Q fever is a disease spread to humans from animals such as dairy cows and causing severe flu-like illness lasting up to six weeks. Q fever can also lead to fatigue, hepatitis, pneumonia, chronic infections, or heart problems.
Farm workers are more at risk of contracting Q fever when dealing directly with animals, particularly calving down cows.
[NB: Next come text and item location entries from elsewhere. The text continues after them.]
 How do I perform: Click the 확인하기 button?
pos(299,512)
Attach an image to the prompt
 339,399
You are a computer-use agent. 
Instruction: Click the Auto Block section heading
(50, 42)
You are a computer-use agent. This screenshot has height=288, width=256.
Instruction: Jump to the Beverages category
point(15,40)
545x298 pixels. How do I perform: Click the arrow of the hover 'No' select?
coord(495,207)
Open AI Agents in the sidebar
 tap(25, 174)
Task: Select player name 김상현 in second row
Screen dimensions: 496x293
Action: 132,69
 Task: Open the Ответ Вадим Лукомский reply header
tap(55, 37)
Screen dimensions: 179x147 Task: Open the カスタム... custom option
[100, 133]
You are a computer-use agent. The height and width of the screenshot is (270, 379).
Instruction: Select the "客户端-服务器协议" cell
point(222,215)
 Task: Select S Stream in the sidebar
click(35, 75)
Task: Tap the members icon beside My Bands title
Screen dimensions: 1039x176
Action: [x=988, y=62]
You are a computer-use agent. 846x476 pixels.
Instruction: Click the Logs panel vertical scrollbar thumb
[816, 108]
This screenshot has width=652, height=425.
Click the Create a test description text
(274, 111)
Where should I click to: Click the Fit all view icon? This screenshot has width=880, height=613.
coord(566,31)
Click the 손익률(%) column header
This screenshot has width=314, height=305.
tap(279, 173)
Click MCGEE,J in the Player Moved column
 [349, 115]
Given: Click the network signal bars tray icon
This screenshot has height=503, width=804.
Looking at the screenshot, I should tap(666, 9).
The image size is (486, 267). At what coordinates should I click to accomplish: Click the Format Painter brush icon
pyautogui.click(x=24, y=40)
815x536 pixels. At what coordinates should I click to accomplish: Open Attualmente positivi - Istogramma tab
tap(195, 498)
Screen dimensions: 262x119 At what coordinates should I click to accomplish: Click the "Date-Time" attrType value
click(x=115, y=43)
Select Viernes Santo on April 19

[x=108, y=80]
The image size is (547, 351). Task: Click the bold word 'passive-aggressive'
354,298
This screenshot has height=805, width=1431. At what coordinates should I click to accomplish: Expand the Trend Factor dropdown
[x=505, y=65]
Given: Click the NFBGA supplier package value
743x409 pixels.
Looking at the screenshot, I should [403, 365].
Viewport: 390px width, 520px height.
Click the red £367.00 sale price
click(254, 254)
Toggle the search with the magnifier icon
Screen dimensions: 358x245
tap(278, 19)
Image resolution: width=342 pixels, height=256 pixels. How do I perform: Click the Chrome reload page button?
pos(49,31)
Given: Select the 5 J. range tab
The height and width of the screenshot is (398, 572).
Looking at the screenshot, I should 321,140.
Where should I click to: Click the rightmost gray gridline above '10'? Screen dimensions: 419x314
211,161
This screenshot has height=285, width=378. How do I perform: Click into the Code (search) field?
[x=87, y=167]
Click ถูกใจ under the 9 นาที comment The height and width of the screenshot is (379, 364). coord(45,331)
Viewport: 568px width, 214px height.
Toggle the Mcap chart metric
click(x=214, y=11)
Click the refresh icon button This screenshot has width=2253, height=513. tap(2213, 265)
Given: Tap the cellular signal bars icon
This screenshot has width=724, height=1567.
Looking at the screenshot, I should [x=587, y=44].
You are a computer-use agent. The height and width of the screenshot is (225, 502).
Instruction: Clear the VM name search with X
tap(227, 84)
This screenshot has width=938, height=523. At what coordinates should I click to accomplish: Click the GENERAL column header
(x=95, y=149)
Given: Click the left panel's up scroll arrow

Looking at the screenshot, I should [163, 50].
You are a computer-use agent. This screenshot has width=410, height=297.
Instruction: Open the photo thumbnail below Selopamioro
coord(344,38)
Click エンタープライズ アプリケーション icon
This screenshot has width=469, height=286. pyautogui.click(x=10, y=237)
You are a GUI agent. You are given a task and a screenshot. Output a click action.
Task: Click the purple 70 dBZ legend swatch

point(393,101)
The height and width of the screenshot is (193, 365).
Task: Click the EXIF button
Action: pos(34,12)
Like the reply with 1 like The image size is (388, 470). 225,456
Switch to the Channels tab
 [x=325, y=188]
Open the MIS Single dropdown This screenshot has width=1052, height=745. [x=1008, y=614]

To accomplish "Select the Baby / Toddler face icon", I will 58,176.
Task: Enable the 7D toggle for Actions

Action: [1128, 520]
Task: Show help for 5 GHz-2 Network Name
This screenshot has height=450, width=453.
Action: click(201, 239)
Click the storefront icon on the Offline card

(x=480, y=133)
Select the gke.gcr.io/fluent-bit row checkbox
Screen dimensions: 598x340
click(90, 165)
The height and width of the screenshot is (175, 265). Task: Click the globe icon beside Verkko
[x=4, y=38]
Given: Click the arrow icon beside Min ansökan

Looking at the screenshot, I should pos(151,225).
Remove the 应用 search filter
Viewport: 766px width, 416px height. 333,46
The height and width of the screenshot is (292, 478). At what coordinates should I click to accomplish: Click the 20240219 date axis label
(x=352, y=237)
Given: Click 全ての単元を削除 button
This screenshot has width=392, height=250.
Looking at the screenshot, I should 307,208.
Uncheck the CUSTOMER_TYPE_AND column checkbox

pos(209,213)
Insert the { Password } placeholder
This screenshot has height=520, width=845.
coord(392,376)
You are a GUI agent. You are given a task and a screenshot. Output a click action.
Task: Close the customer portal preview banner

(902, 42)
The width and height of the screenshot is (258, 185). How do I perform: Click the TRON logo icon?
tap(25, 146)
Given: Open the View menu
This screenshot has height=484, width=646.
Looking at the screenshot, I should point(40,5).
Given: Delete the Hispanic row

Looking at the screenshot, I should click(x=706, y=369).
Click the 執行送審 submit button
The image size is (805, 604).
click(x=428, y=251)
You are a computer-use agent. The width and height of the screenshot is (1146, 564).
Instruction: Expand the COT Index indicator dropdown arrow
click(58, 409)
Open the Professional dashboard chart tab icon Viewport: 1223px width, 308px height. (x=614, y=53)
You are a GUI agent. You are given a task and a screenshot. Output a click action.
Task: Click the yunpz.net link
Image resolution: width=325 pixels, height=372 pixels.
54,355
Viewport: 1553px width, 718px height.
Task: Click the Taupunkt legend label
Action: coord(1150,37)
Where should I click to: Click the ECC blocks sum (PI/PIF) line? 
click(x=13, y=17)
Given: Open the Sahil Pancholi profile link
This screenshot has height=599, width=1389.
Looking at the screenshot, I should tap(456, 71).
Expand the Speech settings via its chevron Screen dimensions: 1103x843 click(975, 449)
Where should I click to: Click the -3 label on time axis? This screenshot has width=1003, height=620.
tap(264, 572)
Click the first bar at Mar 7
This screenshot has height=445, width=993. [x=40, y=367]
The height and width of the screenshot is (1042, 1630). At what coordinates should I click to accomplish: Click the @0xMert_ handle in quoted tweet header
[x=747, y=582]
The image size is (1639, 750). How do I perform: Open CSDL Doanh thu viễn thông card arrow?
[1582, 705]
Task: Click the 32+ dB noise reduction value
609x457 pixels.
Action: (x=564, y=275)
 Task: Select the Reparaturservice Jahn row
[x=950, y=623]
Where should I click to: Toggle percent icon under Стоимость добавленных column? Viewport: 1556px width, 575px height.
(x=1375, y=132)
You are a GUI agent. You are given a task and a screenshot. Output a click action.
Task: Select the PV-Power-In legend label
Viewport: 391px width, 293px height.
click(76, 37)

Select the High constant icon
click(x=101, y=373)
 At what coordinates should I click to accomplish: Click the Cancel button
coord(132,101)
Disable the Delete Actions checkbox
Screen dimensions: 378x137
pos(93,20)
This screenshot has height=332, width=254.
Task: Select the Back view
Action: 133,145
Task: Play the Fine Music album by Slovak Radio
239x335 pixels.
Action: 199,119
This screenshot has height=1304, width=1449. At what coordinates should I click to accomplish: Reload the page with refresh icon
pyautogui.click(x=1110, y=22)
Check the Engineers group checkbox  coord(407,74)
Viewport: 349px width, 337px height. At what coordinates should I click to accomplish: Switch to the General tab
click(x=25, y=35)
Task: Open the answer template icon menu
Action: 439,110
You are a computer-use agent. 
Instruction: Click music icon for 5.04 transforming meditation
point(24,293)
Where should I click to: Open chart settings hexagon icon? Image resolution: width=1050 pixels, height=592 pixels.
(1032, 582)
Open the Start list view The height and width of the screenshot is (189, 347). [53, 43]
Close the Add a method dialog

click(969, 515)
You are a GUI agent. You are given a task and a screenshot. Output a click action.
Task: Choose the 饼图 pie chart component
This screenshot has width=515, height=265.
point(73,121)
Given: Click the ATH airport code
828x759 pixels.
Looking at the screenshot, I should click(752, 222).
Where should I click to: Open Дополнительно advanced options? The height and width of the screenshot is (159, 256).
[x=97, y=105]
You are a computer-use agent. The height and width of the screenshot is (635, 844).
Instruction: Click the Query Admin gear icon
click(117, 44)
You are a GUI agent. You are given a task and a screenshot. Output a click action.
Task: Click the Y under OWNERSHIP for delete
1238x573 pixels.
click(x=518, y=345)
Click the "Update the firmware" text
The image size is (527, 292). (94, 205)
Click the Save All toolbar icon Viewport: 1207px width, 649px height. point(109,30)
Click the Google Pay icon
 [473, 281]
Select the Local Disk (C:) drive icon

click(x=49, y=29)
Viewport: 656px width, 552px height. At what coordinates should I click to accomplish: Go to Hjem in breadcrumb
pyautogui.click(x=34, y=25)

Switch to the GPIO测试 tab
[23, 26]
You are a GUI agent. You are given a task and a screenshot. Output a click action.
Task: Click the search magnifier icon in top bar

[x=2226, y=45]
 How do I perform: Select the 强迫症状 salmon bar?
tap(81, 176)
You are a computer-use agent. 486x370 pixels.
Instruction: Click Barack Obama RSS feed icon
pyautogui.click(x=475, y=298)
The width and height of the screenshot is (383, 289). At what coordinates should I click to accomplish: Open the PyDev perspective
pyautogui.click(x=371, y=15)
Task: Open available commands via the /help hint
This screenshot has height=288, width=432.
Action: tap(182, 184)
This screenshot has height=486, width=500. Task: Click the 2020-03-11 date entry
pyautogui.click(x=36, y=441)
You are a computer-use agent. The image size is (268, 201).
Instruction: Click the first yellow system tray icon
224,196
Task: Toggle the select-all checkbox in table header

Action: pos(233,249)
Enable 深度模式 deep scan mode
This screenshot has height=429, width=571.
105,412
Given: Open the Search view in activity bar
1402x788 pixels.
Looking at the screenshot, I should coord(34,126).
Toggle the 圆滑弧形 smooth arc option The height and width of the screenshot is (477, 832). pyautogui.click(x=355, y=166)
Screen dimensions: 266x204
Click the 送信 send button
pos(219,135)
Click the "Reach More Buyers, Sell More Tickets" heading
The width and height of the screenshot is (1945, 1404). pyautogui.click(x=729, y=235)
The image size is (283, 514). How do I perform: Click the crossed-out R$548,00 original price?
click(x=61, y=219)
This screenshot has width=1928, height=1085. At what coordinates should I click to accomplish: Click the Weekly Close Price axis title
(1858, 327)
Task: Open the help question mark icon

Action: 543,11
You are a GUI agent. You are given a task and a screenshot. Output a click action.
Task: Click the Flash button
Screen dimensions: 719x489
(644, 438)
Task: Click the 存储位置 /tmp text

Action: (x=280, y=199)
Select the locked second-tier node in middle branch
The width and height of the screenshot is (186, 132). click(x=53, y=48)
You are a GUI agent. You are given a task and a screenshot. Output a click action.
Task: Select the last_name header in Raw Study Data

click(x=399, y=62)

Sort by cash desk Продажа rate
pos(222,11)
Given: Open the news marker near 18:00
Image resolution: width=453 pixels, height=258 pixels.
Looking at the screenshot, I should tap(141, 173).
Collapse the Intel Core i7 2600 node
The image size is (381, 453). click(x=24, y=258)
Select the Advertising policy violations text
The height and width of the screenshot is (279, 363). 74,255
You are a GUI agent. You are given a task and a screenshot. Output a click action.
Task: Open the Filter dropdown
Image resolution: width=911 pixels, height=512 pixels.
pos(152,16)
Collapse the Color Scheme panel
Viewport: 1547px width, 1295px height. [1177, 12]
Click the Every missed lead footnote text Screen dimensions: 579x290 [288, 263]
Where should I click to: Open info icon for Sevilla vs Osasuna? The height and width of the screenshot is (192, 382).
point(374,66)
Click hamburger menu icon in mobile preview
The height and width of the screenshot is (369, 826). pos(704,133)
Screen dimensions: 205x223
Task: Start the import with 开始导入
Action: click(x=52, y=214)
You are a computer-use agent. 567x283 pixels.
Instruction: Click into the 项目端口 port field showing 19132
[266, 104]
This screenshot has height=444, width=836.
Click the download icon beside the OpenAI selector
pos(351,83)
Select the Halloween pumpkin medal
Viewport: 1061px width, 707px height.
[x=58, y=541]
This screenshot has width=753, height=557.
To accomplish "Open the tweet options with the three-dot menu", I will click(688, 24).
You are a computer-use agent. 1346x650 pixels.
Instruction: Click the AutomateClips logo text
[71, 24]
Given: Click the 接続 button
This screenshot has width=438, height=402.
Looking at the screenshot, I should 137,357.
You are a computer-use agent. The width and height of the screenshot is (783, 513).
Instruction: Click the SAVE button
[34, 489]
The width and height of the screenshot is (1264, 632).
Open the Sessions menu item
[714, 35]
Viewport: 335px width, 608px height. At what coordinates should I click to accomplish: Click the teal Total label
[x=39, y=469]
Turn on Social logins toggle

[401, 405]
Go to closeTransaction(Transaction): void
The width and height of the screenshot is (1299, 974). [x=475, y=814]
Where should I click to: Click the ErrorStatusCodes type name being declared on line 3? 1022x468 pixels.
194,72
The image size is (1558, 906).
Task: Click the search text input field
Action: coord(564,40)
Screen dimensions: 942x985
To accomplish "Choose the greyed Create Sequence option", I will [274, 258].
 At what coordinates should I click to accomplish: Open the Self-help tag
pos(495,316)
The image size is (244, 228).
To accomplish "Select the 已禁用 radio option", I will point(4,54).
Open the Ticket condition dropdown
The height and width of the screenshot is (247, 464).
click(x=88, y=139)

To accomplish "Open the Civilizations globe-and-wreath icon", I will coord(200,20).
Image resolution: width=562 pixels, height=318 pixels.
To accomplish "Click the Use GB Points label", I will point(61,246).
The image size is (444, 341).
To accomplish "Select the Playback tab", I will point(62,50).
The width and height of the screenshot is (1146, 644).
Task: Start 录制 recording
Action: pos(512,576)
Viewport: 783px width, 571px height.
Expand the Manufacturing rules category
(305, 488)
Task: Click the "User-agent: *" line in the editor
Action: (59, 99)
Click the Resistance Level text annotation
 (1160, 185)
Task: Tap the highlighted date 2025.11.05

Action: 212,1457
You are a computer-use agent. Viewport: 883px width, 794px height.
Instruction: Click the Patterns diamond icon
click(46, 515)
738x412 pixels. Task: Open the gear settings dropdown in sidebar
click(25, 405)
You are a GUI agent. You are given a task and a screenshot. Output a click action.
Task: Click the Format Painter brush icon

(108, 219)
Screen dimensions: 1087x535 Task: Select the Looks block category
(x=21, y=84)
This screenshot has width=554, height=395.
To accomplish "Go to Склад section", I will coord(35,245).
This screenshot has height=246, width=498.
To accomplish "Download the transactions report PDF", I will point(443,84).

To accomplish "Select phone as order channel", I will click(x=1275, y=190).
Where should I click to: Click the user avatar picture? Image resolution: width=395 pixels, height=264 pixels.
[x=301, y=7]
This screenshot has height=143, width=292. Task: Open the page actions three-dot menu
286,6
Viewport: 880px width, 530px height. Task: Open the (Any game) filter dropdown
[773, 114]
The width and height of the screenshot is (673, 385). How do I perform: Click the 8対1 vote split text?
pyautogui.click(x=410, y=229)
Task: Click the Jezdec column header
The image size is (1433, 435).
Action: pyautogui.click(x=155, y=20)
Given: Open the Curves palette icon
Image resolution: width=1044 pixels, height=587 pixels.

Before autumn is the best time to make sure farm teams are safe, tested, and vaccinated.
Farm workers and visitors can be infected with Q fever by breathing in bacteria carried in dust.
Dairy Australia program manager Sarah Thompson said farmers were increasingly concerned by the risks associated with Q fever.
"We have seen a major increase in farmers contacting Dairy Australia to request information about Q fever, especially in northern regions such as Queensland and NSW," Ms Thompson said.
"Everyone on farm is at risk of Q fever, but we are lucky that Australia is the only country to have a human vaccine available.
"Every farmer and manager should see the New Year as a chance to refresh their knowledge of how to manage the risk of Q fever being contracted on their farm."
New workers should be tested for Q fever before their first day on farm, even if they have been employed on a farm before.
Fifth generation Murray Dairy region dairy farmer Peter Middlebrook knows firsthand how even the most experienced farmers are at risk, after he contracted Q fever on his 450-cow farm near Finley, NSW.
As he attempted to rescue a cow which had become stuck in a paddock, Mr Middlebrook was bucked and suffered a wound to his hand.
After being hospitalised with Q fever, Mr Middlebrook was told he would be unable to return to work for at least 10 days.
"I was young and thought I was bulletproof, but I wish I'd been vaccinated before it happened," he said.
"It really knocks you around and it took me a long time to get over it."
Mr Middlebrook now ensures his four farm workers are tested regularly.
NSW district vet Dr Lyndell Stone said nothing prevented Q fever as effectively as vaccination.
"Farm workers are highly susceptible to Q fever -- having any contact with an infected animal puts you at risk," Dr Stone said.
"Calving cows is especially risky, as bacteria is shared in faeces, urine, blood, uterine, and foetal fluids.
"The period before autumn calving is a good opportunity to go to your GP and assess your risk, and get vaccinated if necessary.
"Anyone over 15 years of age should be vaccinated if they're spending time on farm - whether it's farmers, managers, staff, families or visitors."
In Australia, it is an employer's responsibility to ensure the safety of their staff, including from both physical risks and the risk of contracting bacterial infections.
[lastpar]Dairy Australia's Farm Safety Manual provides a comprehensive guide for farmers looking to improve the safety system on their farm, including tips on working with livestock.